Coke Zero Oreo. When our household made a current journey to QuickTrip, we observed a brand new product on the cabinets: Coke Zero Oreo. Sure, that’s proper, Oreo-flavored Coke Zero. Will we reside within the best nation on the earth, or what? We couldn’t not attempt it, and it turned out to be dang good. The cookies-and-cream taste melds surprisingly effectively with Coke Zero’s base, creating one thing that tastes like a lovely dessert, minus the energy. Whereas most of those limited-edition sodas really feel like advertising and marketing gimmicks, this one’s earned a spot in my common rotation. Hope they preserve it round.

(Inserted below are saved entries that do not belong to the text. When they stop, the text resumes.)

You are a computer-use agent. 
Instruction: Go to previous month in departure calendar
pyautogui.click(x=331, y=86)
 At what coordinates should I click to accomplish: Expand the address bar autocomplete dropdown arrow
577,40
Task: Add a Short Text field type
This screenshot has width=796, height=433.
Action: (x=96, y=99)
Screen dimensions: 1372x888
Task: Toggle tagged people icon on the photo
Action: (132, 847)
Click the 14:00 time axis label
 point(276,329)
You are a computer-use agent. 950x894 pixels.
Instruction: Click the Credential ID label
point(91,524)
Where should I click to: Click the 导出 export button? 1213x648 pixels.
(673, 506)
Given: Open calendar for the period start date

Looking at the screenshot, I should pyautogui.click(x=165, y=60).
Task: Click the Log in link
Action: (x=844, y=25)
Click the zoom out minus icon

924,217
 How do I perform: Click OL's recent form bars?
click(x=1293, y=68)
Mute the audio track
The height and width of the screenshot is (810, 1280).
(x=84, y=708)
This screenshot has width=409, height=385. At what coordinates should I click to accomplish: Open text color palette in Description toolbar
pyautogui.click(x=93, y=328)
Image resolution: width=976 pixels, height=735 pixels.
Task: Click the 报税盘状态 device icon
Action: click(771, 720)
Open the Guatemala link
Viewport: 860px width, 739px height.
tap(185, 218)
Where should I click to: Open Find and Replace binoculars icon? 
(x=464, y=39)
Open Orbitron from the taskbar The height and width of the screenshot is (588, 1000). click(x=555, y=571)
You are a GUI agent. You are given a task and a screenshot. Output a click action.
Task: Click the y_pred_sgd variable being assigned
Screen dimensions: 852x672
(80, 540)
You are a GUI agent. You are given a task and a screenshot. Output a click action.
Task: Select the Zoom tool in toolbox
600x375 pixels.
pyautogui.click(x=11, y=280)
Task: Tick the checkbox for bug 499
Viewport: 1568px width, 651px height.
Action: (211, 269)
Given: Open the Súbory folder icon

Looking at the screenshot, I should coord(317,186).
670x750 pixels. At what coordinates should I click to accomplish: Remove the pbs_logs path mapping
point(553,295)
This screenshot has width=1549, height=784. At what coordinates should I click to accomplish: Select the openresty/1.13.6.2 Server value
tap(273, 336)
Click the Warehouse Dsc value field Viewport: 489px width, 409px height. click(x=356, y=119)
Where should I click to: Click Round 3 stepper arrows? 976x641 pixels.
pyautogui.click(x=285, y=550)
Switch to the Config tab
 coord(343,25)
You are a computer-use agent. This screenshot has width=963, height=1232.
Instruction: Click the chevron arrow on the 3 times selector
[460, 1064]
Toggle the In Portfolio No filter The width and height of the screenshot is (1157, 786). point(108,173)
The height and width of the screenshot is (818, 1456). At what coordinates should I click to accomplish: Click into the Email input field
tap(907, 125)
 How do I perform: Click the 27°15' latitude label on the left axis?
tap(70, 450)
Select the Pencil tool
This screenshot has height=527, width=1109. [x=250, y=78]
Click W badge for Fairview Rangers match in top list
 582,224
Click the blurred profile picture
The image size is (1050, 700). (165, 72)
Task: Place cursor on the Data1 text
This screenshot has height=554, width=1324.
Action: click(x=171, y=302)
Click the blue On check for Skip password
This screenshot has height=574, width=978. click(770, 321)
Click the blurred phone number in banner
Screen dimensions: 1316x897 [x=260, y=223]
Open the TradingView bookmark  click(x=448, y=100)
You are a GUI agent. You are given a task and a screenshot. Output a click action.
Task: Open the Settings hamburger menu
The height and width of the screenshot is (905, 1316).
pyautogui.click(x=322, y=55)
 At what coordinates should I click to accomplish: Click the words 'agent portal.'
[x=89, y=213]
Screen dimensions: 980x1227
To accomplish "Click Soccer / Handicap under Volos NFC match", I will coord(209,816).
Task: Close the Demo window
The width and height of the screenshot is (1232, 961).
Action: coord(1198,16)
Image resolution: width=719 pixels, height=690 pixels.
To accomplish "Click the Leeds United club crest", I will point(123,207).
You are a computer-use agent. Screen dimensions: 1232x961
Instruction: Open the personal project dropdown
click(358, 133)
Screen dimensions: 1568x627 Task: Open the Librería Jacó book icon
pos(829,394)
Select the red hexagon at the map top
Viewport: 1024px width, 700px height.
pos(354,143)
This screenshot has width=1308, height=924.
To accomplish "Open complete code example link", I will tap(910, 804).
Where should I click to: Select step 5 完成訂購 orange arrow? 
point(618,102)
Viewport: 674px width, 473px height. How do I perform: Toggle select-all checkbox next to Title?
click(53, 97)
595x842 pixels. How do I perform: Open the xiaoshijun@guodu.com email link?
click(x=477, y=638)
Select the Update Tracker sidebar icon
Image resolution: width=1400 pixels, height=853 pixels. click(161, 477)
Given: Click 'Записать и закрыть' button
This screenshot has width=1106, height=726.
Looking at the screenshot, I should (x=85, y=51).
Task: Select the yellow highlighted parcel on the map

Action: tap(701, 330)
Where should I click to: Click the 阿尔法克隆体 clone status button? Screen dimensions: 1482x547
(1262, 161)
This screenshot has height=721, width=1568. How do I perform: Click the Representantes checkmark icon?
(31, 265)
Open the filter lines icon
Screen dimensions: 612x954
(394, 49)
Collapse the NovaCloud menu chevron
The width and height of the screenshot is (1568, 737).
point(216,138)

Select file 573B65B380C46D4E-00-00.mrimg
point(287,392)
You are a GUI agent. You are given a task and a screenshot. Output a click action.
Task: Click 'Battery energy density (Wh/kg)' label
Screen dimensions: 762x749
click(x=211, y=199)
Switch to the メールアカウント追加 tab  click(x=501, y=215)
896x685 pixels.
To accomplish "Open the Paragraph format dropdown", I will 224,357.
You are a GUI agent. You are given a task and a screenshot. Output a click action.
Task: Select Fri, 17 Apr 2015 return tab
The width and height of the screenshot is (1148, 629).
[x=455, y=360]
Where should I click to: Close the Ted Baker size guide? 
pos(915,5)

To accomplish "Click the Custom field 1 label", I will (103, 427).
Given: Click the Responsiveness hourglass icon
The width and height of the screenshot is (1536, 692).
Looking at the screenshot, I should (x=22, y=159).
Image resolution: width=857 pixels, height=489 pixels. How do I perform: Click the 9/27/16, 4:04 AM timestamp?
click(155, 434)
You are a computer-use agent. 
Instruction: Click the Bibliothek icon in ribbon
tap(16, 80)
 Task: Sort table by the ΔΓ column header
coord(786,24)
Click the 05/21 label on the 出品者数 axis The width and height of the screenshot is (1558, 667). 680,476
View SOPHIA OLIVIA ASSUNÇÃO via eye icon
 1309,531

“Vibrant Lights” by the Killers. You all know I’m a Killers fan. They dropped a brand new single just a few months in the past together with their Las Vegas residency, and it’s nonetheless getting common play in my rotation. It’s a tune about homecoming and preserving the fires of ambition burning even in midlife. A minimum of, that’s my interpretation of it. This tune is a particular enviornment anthem that begins off with a nod to Springsteen, however ends with a full-on Las-Vegas-era-Elvis tribute, punched up with gospel swells and horns.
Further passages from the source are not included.